Required work: Copy out all of the following records exactly as they appear, line for line.

[Records pointing to text and elements]
◆ ◆ ◆ ◆ ◆ ◆ ◆

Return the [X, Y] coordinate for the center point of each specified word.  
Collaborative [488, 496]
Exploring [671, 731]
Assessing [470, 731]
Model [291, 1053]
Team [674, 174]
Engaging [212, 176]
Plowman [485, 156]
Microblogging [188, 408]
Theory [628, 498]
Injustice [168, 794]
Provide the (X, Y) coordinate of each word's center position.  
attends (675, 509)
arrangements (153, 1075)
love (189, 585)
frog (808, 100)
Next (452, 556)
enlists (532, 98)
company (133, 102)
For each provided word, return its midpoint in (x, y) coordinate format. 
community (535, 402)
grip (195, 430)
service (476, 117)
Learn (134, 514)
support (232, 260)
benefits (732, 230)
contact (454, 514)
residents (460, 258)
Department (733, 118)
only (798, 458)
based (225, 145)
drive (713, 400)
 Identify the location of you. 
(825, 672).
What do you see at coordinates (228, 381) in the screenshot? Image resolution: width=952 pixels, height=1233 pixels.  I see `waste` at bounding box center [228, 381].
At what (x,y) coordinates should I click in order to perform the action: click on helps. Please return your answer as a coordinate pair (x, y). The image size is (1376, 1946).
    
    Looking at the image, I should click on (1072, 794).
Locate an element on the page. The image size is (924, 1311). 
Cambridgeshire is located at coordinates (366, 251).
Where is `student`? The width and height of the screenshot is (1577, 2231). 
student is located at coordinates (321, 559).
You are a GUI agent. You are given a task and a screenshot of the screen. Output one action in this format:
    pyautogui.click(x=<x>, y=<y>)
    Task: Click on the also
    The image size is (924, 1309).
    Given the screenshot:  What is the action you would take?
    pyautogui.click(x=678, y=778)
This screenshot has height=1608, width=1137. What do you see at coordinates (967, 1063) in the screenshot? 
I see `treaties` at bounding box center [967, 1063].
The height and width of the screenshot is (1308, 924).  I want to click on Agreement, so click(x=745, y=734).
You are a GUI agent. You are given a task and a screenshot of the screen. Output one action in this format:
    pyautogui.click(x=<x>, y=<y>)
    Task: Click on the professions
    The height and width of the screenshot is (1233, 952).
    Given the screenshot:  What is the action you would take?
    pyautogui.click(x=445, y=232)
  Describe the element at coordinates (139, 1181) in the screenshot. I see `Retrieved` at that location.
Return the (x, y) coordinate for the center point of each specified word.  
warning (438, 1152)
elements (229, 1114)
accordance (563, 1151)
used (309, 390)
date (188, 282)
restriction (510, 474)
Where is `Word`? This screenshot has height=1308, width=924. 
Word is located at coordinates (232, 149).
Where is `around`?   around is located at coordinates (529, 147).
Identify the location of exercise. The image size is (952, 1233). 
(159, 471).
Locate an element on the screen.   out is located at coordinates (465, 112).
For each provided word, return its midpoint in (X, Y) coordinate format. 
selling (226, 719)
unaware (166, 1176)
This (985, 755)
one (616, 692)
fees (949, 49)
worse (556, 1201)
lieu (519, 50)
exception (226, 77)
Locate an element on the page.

◆ ◆ ◆ ◆ ◆ ◆ ◆

Solution for this task:
Return the [X, Y] coordinate for the center point of each specified word.  
Collaborative [488, 496]
Exploring [671, 731]
Assessing [470, 731]
Model [291, 1053]
Team [674, 174]
Engaging [212, 176]
Plowman [485, 156]
Microblogging [188, 408]
Theory [628, 498]
Injustice [168, 794]
Provide the (X, Y) coordinate of each word's center position.  
attends (675, 509)
arrangements (153, 1075)
love (189, 585)
frog (808, 100)
Next (452, 556)
enlists (532, 98)
company (133, 102)
For each provided word, return its midpoint in (x, y) coordinate format. 
community (535, 402)
grip (195, 430)
service (476, 117)
Learn (134, 514)
support (232, 260)
benefits (732, 230)
contact (454, 514)
residents (460, 258)
Department (733, 118)
only (798, 458)
based (225, 145)
drive (713, 400)
 Identify the location of you. 
(825, 672).
What do you see at coordinates (228, 381) in the screenshot? Image resolution: width=952 pixels, height=1233 pixels.  I see `waste` at bounding box center [228, 381].
At what (x,y) coordinates should I click in order to perform the action: click on helps. Please return your answer as a coordinate pair (x, y). The image size is (1376, 1946).
    
    Looking at the image, I should click on (1072, 794).
Locate an element on the page. The image size is (924, 1311). 
Cambridgeshire is located at coordinates (366, 251).
Where is `student`? The width and height of the screenshot is (1577, 2231). 
student is located at coordinates (321, 559).
You are a GUI agent. You are given a task and a screenshot of the screen. Output one action in this format:
    pyautogui.click(x=<x>, y=<y>)
    Task: Click on the also
    The image size is (924, 1309).
    Given the screenshot:  What is the action you would take?
    pyautogui.click(x=678, y=778)
This screenshot has height=1608, width=1137. What do you see at coordinates (967, 1063) in the screenshot? 
I see `treaties` at bounding box center [967, 1063].
The height and width of the screenshot is (1308, 924).  I want to click on Agreement, so click(x=745, y=734).
You are a GUI agent. You are given a task and a screenshot of the screen. Output one action in this format:
    pyautogui.click(x=<x>, y=<y>)
    Task: Click on the professions
    The height and width of the screenshot is (1233, 952).
    Given the screenshot:  What is the action you would take?
    pyautogui.click(x=445, y=232)
  Describe the element at coordinates (139, 1181) in the screenshot. I see `Retrieved` at that location.
Return the (x, y) coordinate for the center point of each specified word.  
warning (438, 1152)
elements (229, 1114)
accordance (563, 1151)
used (309, 390)
date (188, 282)
restriction (510, 474)
Where is `Word`? This screenshot has height=1308, width=924. 
Word is located at coordinates (232, 149).
Where is `around`?   around is located at coordinates (529, 147).
Identify the location of exercise. The image size is (952, 1233). 
(159, 471).
Locate an element on the screen.   out is located at coordinates (465, 112).
For each provided word, return its midpoint in (X, Y) coordinate format. 
selling (226, 719)
unaware (166, 1176)
This (985, 755)
one (616, 692)
fees (949, 49)
worse (556, 1201)
lieu (519, 50)
exception (226, 77)
Locate an element on the page.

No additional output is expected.